Nabi menjawab: “Sebulan”.
Abdullah berkata: “Saya mampu mengkhatamkan kurang dari sebulan.”
Abdulah mengulangi perkataannya dan mengurangi (tempo khatamnya) sampai Rasulullah bersabda: “Khatamkanlah Al Qur’an salama tujuh hari.”
Nabi bersabda: “Tidak akan memahami Al Qur’an bagi orang yang membacanya (mengkhatamkannya) dalam waktu kurang dari 3 hari.” (HR. Abu Dawud)
Dalam hal kwalitas, Hasan al Bashri berkata: “Wahai anak adam, demi Allah jika kamu membaca al Qur’an lalu beriman kepadanya, kesedihanmu di dunia ini akan bertambah panjang, rasa takutmu (kepada Allah) akan menghebat dan tangismu akan bertambah banyak. (Siyar, IV/575)

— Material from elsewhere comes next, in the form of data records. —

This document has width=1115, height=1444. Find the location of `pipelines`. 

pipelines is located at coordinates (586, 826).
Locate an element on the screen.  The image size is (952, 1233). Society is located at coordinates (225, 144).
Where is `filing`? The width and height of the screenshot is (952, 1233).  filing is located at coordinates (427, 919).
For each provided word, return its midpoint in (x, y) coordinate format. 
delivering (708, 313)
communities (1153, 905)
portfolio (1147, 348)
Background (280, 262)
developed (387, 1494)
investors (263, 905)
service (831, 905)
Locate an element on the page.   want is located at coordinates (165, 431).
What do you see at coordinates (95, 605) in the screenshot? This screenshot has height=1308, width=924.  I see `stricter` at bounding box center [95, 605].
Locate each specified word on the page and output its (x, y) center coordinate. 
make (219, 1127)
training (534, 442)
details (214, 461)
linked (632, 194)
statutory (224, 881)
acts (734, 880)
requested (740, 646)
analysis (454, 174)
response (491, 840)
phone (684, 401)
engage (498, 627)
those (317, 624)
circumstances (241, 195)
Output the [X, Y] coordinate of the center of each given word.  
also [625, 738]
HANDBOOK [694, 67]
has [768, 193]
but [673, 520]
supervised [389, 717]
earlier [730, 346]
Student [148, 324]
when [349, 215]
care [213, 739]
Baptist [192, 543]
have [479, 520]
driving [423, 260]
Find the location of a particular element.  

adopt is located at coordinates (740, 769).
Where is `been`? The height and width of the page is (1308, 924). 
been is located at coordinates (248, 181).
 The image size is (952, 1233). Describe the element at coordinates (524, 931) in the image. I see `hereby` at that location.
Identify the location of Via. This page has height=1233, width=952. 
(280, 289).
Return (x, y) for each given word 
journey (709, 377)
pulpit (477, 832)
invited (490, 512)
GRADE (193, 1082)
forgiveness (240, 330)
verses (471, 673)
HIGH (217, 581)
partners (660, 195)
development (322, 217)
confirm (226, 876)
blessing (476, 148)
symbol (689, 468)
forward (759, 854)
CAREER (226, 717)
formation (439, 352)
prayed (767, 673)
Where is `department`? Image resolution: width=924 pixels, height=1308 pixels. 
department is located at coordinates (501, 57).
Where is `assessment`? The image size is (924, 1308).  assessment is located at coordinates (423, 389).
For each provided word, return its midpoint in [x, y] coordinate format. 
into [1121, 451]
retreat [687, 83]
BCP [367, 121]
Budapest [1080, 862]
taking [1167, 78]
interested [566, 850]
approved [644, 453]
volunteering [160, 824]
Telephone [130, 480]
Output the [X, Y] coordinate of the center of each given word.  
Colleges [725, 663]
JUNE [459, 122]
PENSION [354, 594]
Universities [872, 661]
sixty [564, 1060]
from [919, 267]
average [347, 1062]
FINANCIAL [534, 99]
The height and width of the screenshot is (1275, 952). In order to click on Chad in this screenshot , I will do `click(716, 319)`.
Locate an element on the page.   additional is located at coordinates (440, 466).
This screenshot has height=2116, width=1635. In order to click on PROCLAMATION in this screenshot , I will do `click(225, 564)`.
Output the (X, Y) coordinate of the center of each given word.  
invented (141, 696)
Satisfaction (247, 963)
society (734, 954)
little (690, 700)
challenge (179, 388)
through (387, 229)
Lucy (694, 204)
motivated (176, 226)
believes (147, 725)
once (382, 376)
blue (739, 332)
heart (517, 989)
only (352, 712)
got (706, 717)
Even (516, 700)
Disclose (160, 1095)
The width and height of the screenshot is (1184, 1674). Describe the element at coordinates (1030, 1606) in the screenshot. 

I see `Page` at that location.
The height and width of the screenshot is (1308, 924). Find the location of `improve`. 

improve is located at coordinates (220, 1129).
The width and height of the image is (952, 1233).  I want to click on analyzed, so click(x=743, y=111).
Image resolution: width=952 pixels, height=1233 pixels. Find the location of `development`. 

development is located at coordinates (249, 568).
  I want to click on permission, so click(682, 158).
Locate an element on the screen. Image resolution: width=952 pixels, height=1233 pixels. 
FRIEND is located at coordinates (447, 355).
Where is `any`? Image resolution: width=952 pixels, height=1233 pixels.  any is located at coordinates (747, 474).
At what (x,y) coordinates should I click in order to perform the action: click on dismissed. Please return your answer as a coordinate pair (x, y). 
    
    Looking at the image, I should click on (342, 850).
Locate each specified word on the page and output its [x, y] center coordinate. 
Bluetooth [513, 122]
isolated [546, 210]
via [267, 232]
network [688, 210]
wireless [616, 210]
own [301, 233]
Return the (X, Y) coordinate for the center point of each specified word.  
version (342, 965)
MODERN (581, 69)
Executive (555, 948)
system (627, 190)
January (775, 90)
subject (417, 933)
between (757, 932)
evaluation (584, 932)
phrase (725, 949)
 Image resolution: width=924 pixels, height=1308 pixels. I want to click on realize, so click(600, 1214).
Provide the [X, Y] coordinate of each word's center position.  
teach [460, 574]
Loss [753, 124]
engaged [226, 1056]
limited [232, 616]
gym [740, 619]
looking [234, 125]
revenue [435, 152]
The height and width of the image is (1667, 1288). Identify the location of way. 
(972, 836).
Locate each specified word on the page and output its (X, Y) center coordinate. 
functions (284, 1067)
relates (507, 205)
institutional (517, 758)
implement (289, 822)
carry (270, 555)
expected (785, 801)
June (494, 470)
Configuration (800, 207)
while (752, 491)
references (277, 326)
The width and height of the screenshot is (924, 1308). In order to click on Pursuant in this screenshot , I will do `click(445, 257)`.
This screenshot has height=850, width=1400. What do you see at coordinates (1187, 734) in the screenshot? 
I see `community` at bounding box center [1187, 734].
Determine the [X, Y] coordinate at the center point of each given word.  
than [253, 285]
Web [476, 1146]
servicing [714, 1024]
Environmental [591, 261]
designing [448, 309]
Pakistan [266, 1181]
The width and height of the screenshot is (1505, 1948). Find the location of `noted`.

Kelima, Jihad Fie Sabilillah
Jihad fie sabilillah adalah ruh dan kehidupan para salaf. Bahkan para sahabat telah mendidik anak-anak mereka saat masih kecil dengan renang, memanah dan menunggang kuda. Dalam sebuah hadits disebutkan:
Ajarilah anak-anak kalian berkuda, berenang dan memanah.” (HR. Bukhari dan Muslim)
Tempaan fisik tersebut membuat anak para sahabat saat dewasa menjadi pasukan yang tangguh. Mengislamkan lebih dari dua pertiga dunia dan menjadikan gentar musuh-musuh mereka terhadap Islam.
Mereka adalah kaum yang mencintai kematian di jalan Allah sebagaimana kecintaan seseorang untuk terus hidup di dunia. Khalid berkirim surat kepada para pemimpin Persia:
Bismillahirrahmanirrahim. Dari Khalid bin Walid kepada para pemimpin Persia. Assalamu ‘ala ma ittaba’al huda (semoga kesejahteraan terlimpah pada orang yang mengikuti petunjuk). Sesungguhnya aku memuji Allah; tiada ilah yang berhak disembah kecuali Allah, dengan pujian yang dapat melemahkan keteguhan kalian, memporak-porandakan keutuhan kalian, membuat kalian tidak berdaya, dan merampas milik kalian. Apabila suratku ini tlah sampai pada kalian, maka yakinilah jaminan perlindungan dariku, bayarlah jizyah kepadaku, dan kirimlah harta jaminan. Bila tidak, maka demi Allah yang tiada tuhan yang berhak diibadahi kecuali Dia, aku akan datang menemui kalian dengan membawa pasukan yang cinta kematian sebagaimana kalian mencintai kehidupan. Semoga kesejahteraan terlimpah pada orang yang mengikuti petunjuk.”
Keberanian seperti inilah yang mengantarkan pada pendahulu kita pada kejayaan, disegani oleh musuh, dan ditakuti oleh lawan.
Sementara umat Islam hari ini cenderung pada dunia dan takut mati. Hal itulah yang menjadikan kita lemah dan dihinakan oleh musuh-musuh Allah ta’ala untuk meneladani mereka para salaf sehingga Allah menangkan kita atas orang-orang kafir.
Demikian khutbah jumat yang dapat kami sampaikan. Kurang lebihnya kami mohon maaf.